-------- Source records

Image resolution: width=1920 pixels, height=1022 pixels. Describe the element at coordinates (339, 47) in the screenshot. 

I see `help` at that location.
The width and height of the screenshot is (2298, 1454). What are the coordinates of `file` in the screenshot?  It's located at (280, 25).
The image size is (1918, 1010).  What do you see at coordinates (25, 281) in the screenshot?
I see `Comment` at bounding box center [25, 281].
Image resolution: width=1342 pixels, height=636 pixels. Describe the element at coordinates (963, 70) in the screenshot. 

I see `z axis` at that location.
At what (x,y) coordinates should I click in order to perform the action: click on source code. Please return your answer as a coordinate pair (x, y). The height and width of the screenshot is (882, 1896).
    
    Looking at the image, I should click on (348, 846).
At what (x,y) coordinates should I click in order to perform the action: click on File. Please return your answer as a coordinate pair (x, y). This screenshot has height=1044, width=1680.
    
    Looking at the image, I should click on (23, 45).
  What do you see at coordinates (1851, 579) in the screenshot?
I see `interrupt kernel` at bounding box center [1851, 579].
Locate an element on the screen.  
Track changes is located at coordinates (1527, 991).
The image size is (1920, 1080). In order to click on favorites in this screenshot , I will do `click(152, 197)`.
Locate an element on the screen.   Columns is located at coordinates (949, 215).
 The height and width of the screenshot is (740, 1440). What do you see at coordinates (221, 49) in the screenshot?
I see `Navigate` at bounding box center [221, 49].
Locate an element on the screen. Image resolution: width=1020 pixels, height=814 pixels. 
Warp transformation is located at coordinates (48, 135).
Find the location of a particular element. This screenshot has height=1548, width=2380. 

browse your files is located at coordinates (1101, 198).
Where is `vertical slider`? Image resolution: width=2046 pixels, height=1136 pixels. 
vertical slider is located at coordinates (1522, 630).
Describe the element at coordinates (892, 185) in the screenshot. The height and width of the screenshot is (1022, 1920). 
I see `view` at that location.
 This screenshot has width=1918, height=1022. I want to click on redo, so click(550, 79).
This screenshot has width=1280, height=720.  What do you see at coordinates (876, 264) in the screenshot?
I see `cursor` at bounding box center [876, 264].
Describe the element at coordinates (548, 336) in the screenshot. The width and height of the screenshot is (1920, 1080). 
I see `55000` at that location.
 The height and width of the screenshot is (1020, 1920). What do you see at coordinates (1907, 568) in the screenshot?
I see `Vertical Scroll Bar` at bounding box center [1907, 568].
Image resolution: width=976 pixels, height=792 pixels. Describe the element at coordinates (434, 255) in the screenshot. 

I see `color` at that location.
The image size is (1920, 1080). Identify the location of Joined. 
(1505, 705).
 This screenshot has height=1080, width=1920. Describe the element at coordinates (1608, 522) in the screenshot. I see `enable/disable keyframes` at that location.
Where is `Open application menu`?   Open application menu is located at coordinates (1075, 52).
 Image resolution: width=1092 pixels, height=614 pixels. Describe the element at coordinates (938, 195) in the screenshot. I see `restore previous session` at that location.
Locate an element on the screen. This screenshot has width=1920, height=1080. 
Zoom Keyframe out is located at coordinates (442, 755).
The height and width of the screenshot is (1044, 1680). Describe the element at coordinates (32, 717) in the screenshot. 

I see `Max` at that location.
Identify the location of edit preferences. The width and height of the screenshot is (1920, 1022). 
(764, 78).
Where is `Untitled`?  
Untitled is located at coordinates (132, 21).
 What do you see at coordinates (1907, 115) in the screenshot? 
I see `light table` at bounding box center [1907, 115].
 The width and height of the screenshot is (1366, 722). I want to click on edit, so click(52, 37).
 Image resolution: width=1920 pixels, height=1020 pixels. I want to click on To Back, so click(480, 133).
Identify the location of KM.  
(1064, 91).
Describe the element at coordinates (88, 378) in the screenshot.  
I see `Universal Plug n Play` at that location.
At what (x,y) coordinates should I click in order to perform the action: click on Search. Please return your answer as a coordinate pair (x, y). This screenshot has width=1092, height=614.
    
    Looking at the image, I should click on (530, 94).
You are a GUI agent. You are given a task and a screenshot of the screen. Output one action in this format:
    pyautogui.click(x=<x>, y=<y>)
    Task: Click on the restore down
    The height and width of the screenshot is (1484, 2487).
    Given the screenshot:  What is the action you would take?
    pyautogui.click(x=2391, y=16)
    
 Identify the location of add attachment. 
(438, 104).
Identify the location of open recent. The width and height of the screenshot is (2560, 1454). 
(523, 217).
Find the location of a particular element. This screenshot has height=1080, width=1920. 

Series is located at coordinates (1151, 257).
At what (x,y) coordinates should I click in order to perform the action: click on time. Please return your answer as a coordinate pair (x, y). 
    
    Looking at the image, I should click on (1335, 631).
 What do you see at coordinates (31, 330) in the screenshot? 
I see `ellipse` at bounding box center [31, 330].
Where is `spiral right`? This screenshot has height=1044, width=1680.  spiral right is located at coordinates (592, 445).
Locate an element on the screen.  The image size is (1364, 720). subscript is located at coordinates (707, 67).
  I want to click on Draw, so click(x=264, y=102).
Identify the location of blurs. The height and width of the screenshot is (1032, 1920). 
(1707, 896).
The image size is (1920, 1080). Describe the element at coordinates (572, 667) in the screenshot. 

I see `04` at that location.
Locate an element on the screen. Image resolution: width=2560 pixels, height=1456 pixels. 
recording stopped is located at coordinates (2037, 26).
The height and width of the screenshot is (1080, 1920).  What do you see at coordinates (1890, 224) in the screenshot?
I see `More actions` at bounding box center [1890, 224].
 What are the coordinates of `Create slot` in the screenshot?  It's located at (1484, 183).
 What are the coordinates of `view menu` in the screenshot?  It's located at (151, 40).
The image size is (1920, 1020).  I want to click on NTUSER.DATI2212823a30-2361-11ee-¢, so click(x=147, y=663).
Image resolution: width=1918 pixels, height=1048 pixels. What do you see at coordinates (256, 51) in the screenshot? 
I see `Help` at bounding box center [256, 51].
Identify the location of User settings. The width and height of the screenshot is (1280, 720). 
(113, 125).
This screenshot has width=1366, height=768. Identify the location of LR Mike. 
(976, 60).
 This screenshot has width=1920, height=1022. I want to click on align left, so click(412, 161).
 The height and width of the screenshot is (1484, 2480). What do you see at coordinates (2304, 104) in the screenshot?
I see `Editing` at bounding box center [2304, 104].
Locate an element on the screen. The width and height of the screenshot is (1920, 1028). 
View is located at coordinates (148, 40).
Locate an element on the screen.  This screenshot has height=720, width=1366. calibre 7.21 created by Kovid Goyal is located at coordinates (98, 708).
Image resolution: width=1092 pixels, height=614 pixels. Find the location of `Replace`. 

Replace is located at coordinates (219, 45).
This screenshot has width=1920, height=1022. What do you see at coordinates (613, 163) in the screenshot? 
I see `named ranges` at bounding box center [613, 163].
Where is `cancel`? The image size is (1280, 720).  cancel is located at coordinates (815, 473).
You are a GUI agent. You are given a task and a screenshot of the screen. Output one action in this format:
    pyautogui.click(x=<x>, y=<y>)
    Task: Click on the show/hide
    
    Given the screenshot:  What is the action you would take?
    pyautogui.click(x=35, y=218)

----------------

§ **Task instructions**
Reproduce the listing above in full, substituting "Identify an element on the screen" for every occurrence of "Locate an element on the screen" and leaving all other text unchanged.

§ **Expected answer**
Image resolution: width=1920 pixels, height=1022 pixels. Describe the element at coordinates (339, 47) in the screenshot. 

I see `help` at that location.
The width and height of the screenshot is (2298, 1454). What are the coordinates of `file` in the screenshot?  It's located at (280, 25).
The image size is (1918, 1010).  What do you see at coordinates (25, 281) in the screenshot?
I see `Comment` at bounding box center [25, 281].
Image resolution: width=1342 pixels, height=636 pixels. Describe the element at coordinates (963, 70) in the screenshot. 

I see `z axis` at that location.
At what (x,y) coordinates should I click in order to perform the action: click on source code. Please return your answer as a coordinate pair (x, y). The height and width of the screenshot is (882, 1896).
    
    Looking at the image, I should click on (348, 846).
At what (x,y) coordinates should I click in order to perform the action: click on File. Please return your answer as a coordinate pair (x, y). This screenshot has height=1044, width=1680.
    
    Looking at the image, I should click on (23, 45).
  What do you see at coordinates (1851, 579) in the screenshot?
I see `interrupt kernel` at bounding box center [1851, 579].
Identify an element on the screen.  
Track changes is located at coordinates (1527, 991).
The image size is (1920, 1080). In order to click on favorites in this screenshot , I will do `click(152, 197)`.
Identify an element on the screen.   Columns is located at coordinates (949, 215).
 The height and width of the screenshot is (740, 1440). What do you see at coordinates (221, 49) in the screenshot?
I see `Navigate` at bounding box center [221, 49].
Identify an element on the screen. Image resolution: width=1020 pixels, height=814 pixels. 
Warp transformation is located at coordinates (48, 135).
Find the location of a particular element. This screenshot has height=1548, width=2380. 

browse your files is located at coordinates (1101, 198).
Where is `vertical slider`? Image resolution: width=2046 pixels, height=1136 pixels. 
vertical slider is located at coordinates (1522, 630).
Describe the element at coordinates (892, 185) in the screenshot. The height and width of the screenshot is (1022, 1920). 
I see `view` at that location.
 This screenshot has width=1918, height=1022. I want to click on redo, so click(550, 79).
This screenshot has width=1280, height=720.  What do you see at coordinates (876, 264) in the screenshot?
I see `cursor` at bounding box center [876, 264].
Describe the element at coordinates (548, 336) in the screenshot. The width and height of the screenshot is (1920, 1080). 
I see `55000` at that location.
 The height and width of the screenshot is (1020, 1920). What do you see at coordinates (1907, 568) in the screenshot?
I see `Vertical Scroll Bar` at bounding box center [1907, 568].
Image resolution: width=976 pixels, height=792 pixels. Describe the element at coordinates (434, 255) in the screenshot. 

I see `color` at that location.
The image size is (1920, 1080). Identify the location of Joined. 
(1505, 705).
 This screenshot has height=1080, width=1920. Describe the element at coordinates (1608, 522) in the screenshot. I see `enable/disable keyframes` at that location.
Where is `Open application menu`?   Open application menu is located at coordinates (1075, 52).
 Image resolution: width=1092 pixels, height=614 pixels. Describe the element at coordinates (938, 195) in the screenshot. I see `restore previous session` at that location.
Identify an element on the screen. This screenshot has width=1920, height=1080. 
Zoom Keyframe out is located at coordinates (442, 755).
The height and width of the screenshot is (1044, 1680). Describe the element at coordinates (32, 717) in the screenshot. 

I see `Max` at that location.
Identify the location of edit preferences. The width and height of the screenshot is (1920, 1022). 
(764, 78).
Where is `Untitled`?  
Untitled is located at coordinates (132, 21).
 What do you see at coordinates (1907, 115) in the screenshot? 
I see `light table` at bounding box center [1907, 115].
 The width and height of the screenshot is (1366, 722). I want to click on edit, so click(52, 37).
 Image resolution: width=1920 pixels, height=1020 pixels. I want to click on To Back, so click(480, 133).
Identify the location of KM.  
(1064, 91).
Describe the element at coordinates (88, 378) in the screenshot.  
I see `Universal Plug n Play` at that location.
At what (x,y) coordinates should I click in order to perform the action: click on Search. Please return your answer as a coordinate pair (x, y). This screenshot has width=1092, height=614.
    
    Looking at the image, I should click on (530, 94).
You are a GUI agent. You are given a task and a screenshot of the screen. Output one action in this format:
    pyautogui.click(x=<x>, y=<y>)
    Task: Click on the restore down
    The height and width of the screenshot is (1484, 2487).
    Given the screenshot:  What is the action you would take?
    pyautogui.click(x=2391, y=16)
    
 Identify the location of add attachment. 
(438, 104).
Identify the location of open recent. The width and height of the screenshot is (2560, 1454). 
(523, 217).
Find the location of a particular element. This screenshot has height=1080, width=1920. 

Series is located at coordinates (1151, 257).
At what (x,y) coordinates should I click in order to perform the action: click on time. Please return your answer as a coordinate pair (x, y). 
    
    Looking at the image, I should click on (1335, 631).
 What do you see at coordinates (31, 330) in the screenshot? 
I see `ellipse` at bounding box center [31, 330].
Where is `spiral right`? This screenshot has height=1044, width=1680.  spiral right is located at coordinates (592, 445).
Identify an element on the screen.  The image size is (1364, 720). subscript is located at coordinates (707, 67).
  I want to click on Draw, so click(x=264, y=102).
Identify the location of blurs. The height and width of the screenshot is (1032, 1920). 
(1707, 896).
The image size is (1920, 1080). Describe the element at coordinates (572, 667) in the screenshot. 

I see `04` at that location.
Identify an element on the screen. Image resolution: width=2560 pixels, height=1456 pixels. 
recording stopped is located at coordinates (2037, 26).
The height and width of the screenshot is (1080, 1920).  What do you see at coordinates (1890, 224) in the screenshot?
I see `More actions` at bounding box center [1890, 224].
 What are the coordinates of `Create slot` in the screenshot?  It's located at (1484, 183).
 What are the coordinates of `view menu` in the screenshot?  It's located at (151, 40).
The image size is (1920, 1020).  I want to click on NTUSER.DATI2212823a30-2361-11ee-¢, so click(x=147, y=663).
Image resolution: width=1918 pixels, height=1048 pixels. What do you see at coordinates (256, 51) in the screenshot? 
I see `Help` at bounding box center [256, 51].
Identify the location of User settings. The width and height of the screenshot is (1280, 720). 
(113, 125).
This screenshot has width=1366, height=768. Identify the location of LR Mike. 
(976, 60).
 This screenshot has width=1920, height=1022. I want to click on align left, so click(412, 161).
 The height and width of the screenshot is (1484, 2480). What do you see at coordinates (2304, 104) in the screenshot?
I see `Editing` at bounding box center [2304, 104].
Identify an element on the screen. The width and height of the screenshot is (1920, 1028). 
View is located at coordinates (148, 40).
Identify an element on the screen.  This screenshot has height=720, width=1366. calibre 7.21 created by Kovid Goyal is located at coordinates (98, 708).
Image resolution: width=1092 pixels, height=614 pixels. Find the location of `Replace`. 

Replace is located at coordinates (219, 45).
This screenshot has width=1920, height=1022. What do you see at coordinates (613, 163) in the screenshot? 
I see `named ranges` at bounding box center [613, 163].
Where is `cancel`? The image size is (1280, 720).  cancel is located at coordinates (815, 473).
You are a GUI agent. You are given a task and a screenshot of the screen. Output one action in this format:
    pyautogui.click(x=<x>, y=<y>)
    Task: Click on the show/hide
    
    Given the screenshot:  What is the action you would take?
    pyautogui.click(x=35, y=218)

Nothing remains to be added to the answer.